__Requirement__:
Within the listing below, please copy exactly the lines between the line holding "Instruction: Click the refresh" and the line holding "Task: Select the 'Roach 2, RR' legend label", inclusive.
Available data: Begin
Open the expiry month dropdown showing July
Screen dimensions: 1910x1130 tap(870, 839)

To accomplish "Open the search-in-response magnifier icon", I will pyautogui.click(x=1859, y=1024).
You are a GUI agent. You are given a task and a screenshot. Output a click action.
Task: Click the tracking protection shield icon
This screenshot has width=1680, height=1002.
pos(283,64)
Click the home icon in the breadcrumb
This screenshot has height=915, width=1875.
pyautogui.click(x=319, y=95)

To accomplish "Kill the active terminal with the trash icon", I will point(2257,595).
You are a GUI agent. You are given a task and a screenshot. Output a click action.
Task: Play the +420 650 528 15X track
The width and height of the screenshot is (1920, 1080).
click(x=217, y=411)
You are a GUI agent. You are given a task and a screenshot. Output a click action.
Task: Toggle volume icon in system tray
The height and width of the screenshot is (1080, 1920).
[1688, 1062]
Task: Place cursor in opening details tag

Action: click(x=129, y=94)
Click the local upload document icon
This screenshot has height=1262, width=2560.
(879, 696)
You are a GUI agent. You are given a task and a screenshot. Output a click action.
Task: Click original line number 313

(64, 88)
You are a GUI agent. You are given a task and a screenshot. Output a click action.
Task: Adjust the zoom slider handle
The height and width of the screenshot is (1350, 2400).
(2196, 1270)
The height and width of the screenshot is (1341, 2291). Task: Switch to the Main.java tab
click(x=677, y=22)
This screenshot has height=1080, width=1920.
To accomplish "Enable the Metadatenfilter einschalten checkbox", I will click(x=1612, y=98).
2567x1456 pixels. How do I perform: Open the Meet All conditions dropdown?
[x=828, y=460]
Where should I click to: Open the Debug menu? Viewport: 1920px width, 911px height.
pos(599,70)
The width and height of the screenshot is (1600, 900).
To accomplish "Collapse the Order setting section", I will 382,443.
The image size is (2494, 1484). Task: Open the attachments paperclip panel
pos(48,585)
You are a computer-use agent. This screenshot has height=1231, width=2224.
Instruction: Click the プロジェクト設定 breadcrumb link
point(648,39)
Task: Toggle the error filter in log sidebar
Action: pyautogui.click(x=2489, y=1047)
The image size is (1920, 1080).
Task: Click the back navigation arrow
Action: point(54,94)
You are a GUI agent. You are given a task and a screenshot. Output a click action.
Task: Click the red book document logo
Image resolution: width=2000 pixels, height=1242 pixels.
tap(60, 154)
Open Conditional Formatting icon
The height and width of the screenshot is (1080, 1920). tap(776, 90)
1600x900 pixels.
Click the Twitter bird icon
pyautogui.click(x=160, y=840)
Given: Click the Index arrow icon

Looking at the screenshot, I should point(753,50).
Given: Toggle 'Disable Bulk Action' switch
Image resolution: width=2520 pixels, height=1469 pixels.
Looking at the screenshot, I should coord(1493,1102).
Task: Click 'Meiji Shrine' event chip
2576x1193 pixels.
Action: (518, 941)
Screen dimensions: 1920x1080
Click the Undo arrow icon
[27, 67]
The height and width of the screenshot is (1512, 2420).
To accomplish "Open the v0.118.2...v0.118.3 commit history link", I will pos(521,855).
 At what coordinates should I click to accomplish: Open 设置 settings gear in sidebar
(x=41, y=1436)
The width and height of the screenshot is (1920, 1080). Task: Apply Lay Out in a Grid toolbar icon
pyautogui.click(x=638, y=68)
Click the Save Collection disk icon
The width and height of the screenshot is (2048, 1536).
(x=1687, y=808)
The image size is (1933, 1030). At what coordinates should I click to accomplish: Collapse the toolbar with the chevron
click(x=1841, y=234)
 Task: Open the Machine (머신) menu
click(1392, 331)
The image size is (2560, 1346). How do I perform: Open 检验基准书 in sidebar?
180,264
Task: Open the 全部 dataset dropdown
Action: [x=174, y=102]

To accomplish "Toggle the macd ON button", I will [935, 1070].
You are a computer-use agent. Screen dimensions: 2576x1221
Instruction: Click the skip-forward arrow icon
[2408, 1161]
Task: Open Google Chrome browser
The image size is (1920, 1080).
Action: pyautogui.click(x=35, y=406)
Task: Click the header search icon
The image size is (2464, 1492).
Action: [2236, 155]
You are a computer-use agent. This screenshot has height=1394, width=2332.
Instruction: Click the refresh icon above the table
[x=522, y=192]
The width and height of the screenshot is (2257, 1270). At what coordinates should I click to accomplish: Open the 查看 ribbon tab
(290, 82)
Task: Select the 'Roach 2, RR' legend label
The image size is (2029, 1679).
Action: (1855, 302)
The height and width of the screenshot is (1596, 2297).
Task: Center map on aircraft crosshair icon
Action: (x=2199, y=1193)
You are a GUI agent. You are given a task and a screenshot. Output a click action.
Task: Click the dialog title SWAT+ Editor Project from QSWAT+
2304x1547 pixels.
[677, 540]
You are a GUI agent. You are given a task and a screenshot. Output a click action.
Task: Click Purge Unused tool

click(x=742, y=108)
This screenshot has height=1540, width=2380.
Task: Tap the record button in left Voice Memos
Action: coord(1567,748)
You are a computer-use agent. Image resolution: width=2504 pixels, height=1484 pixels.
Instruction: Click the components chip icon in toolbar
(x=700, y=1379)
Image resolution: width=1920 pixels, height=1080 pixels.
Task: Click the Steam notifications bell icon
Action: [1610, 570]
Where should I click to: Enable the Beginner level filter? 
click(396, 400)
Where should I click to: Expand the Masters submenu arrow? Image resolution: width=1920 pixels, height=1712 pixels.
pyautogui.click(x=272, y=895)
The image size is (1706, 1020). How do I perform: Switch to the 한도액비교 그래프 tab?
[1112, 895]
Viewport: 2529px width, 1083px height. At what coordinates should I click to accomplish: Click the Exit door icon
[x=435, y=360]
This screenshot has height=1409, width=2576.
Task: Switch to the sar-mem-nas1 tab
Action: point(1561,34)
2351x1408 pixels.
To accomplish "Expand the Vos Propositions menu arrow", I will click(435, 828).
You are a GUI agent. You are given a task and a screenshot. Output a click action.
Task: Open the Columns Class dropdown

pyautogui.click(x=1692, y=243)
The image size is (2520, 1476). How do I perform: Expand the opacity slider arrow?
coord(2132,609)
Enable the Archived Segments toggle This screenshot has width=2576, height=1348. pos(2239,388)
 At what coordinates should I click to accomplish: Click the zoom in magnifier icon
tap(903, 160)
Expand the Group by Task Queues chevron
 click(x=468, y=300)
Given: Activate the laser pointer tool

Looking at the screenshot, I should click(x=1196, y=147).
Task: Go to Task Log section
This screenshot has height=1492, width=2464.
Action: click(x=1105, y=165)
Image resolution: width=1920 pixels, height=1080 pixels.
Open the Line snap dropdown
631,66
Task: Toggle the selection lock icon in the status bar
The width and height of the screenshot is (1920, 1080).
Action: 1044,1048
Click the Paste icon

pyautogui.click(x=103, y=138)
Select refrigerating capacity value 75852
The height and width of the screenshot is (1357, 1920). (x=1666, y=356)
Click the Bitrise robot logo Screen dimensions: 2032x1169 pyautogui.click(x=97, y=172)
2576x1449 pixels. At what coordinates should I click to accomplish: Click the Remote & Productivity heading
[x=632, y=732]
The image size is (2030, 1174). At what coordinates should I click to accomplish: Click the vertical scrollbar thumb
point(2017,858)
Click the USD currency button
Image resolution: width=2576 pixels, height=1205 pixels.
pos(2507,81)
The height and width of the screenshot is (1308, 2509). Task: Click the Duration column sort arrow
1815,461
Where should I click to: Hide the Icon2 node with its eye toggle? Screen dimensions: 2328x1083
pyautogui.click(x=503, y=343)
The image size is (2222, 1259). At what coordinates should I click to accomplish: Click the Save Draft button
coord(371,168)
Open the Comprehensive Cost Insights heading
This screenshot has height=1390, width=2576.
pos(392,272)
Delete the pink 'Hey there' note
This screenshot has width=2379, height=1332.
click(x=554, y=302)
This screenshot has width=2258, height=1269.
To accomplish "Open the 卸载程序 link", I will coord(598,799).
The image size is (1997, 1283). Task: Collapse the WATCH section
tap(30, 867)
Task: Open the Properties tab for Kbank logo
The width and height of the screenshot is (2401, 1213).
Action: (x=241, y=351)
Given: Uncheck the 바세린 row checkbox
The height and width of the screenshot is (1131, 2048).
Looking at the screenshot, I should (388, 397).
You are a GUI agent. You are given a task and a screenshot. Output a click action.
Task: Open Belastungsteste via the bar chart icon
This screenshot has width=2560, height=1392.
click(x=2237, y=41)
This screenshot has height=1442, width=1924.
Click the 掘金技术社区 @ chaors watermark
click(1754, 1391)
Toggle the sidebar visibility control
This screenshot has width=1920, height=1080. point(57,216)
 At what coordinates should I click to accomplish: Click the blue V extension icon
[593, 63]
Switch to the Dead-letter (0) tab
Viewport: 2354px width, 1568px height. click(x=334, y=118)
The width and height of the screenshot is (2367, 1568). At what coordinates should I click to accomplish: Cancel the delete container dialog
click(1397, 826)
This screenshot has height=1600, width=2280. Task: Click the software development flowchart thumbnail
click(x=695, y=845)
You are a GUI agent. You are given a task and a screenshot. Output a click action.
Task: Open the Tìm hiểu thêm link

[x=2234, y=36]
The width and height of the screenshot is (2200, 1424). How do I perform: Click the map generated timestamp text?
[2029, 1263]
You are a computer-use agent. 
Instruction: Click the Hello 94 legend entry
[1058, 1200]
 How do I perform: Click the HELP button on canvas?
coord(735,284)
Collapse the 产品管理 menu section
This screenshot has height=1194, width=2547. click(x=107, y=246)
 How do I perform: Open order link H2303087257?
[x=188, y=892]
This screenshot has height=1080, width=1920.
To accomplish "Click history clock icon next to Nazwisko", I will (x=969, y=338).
Available data: End
__Answer section__:
Instruction: Click the refresh icon above the table
[x=522, y=192]
The width and height of the screenshot is (2257, 1270). At what coordinates should I click to accomplish: Open the 查看 ribbon tab
(290, 82)
Task: Select the 'Roach 2, RR' legend label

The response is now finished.